**EXTRACTED MATERIAL**
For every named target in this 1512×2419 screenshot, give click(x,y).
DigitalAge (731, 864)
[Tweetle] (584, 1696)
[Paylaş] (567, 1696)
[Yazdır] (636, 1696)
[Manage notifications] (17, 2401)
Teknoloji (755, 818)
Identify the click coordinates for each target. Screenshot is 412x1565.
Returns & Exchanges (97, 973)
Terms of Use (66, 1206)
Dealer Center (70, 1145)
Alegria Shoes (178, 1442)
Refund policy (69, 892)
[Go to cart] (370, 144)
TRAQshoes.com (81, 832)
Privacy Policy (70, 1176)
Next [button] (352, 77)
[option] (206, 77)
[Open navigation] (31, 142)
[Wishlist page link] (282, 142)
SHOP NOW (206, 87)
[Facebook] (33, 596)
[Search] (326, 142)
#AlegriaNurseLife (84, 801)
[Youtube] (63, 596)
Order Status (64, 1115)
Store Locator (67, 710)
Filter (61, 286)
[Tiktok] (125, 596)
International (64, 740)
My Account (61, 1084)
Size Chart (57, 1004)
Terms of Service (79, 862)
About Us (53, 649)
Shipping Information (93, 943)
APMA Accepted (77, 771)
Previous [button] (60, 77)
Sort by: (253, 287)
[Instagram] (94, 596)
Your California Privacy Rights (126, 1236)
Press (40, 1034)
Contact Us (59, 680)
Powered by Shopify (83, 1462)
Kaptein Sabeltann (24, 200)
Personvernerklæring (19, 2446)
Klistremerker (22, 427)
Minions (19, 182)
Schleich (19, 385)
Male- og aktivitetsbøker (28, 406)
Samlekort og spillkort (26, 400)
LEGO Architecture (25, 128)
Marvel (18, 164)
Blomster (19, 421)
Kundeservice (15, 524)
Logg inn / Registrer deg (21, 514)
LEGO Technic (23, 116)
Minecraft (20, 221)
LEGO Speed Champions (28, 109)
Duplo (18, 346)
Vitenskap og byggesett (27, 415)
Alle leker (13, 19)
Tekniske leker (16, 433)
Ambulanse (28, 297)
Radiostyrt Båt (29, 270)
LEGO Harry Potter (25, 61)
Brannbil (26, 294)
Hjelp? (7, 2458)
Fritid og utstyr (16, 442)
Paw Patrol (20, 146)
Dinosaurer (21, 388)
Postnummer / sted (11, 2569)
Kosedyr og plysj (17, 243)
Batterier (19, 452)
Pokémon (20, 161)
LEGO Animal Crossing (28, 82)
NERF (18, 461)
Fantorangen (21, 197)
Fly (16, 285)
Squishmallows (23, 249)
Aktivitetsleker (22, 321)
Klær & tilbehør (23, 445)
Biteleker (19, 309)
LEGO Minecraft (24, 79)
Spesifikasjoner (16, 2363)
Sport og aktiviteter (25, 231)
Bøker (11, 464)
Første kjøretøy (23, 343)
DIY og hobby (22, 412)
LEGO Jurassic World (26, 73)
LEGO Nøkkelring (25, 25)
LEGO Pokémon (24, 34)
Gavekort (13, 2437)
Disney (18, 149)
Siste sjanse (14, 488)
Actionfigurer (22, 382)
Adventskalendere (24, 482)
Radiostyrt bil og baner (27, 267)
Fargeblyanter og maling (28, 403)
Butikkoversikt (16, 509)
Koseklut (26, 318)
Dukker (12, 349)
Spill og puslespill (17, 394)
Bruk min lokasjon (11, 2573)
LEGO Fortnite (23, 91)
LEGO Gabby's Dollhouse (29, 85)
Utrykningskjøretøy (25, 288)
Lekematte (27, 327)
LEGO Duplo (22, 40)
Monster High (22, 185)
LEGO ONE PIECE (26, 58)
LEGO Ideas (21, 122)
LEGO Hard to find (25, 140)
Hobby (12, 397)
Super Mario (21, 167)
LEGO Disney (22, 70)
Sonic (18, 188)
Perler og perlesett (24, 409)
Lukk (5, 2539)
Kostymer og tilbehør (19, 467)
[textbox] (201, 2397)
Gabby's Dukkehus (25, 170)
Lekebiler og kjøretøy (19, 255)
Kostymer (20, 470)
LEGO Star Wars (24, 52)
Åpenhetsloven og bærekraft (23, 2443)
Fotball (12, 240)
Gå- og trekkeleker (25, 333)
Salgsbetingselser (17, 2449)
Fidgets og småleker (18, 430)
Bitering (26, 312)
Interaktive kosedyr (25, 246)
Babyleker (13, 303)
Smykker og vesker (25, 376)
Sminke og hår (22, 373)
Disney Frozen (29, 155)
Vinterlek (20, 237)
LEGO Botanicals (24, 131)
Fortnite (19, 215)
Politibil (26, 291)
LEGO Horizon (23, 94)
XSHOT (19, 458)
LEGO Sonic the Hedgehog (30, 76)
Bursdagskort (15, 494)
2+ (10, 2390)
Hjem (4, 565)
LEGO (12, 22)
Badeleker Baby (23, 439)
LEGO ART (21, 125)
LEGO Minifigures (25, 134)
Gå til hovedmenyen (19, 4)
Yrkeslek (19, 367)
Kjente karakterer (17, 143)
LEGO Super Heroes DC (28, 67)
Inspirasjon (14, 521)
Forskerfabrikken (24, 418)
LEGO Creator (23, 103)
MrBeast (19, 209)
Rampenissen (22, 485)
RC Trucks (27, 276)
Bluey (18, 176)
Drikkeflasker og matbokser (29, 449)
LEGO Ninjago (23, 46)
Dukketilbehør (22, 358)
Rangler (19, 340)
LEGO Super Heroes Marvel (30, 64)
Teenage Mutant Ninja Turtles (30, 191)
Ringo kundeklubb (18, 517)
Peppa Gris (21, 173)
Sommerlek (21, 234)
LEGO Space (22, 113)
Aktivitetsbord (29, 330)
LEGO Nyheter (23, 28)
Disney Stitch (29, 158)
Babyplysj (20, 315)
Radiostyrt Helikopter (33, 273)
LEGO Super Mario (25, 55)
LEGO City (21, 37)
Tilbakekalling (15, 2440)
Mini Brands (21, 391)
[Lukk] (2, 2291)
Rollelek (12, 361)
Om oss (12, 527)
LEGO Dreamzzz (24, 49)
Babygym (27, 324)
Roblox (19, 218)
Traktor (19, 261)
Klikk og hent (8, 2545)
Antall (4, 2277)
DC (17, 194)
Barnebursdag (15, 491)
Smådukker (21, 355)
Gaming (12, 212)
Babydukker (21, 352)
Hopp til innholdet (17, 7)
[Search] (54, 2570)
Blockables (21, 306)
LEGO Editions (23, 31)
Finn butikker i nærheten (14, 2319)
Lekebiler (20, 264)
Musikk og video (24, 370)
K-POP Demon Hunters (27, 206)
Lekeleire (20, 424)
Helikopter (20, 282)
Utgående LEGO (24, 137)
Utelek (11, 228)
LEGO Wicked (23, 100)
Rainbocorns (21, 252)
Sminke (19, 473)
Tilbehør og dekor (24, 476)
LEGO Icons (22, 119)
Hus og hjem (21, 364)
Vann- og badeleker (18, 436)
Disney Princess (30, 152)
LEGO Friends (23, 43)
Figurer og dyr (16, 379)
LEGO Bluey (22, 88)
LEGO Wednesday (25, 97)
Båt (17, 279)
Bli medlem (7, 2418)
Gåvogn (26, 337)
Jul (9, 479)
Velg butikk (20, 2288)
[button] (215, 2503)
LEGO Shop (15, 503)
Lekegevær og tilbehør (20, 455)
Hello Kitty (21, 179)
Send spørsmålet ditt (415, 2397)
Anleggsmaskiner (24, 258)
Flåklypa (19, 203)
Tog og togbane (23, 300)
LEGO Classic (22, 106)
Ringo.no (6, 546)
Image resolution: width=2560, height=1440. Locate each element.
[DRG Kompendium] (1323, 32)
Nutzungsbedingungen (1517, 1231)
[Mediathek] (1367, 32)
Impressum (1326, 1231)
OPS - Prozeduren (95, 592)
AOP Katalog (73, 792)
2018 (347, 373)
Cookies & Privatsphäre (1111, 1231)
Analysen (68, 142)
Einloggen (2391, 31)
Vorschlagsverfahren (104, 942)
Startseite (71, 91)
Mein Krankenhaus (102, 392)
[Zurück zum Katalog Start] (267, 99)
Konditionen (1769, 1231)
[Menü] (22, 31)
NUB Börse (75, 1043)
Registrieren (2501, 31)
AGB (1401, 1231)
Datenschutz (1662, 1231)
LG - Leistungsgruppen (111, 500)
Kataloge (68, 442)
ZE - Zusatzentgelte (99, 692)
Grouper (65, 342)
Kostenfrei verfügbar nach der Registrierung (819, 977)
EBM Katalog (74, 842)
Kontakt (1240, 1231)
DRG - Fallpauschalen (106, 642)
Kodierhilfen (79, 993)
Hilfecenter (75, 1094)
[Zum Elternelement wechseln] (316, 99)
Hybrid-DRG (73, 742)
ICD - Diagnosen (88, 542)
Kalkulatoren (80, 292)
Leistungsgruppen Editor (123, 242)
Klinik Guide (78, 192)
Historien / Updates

**REQUIRED WORK**
What you return should be exactly the lines above, starting at the one with "LEGO Minecraft (24, 79)" and ending at the one with "Lekebiler og kjøretøy (19, 255)", and nothing else.

**TASK ANSWER**
LEGO Minecraft (24, 79)
Spesifikasjoner (16, 2363)
Sport og aktiviteter (25, 231)
Bøker (11, 464)
Første kjøretøy (23, 343)
DIY og hobby (22, 412)
LEGO Jurassic World (26, 73)
LEGO Nøkkelring (25, 25)
LEGO Pokémon (24, 34)
Gavekort (13, 2437)
Disney (18, 149)
Siste sjanse (14, 488)
Actionfigurer (22, 382)
Adventskalendere (24, 482)
Radiostyrt bil og baner (27, 267)
Fargeblyanter og maling (28, 403)
Butikkoversikt (16, 509)
Koseklut (26, 318)
Dukker (12, 349)
Spill og puslespill (17, 394)
Bruk min lokasjon (11, 2573)
LEGO Fortnite (23, 91)
LEGO Gabby's Dollhouse (29, 85)
Utrykningskjøretøy (25, 288)
Lekematte (27, 327)
LEGO Duplo (22, 40)
Monster High (22, 185)
LEGO ONE PIECE (26, 58)
LEGO Ideas (21, 122)
LEGO Hard to find (25, 140)
Hobby (12, 397)
Super Mario (21, 167)
LEGO Disney (22, 70)
Sonic (18, 188)
Perler og perlesett (24, 409)
Lukk (5, 2539)
Kostymer og tilbehør (19, 467)
[textbox] (201, 2397)
Gabby's Dukkehus (25, 170)
Lekebiler og kjøretøy (19, 255)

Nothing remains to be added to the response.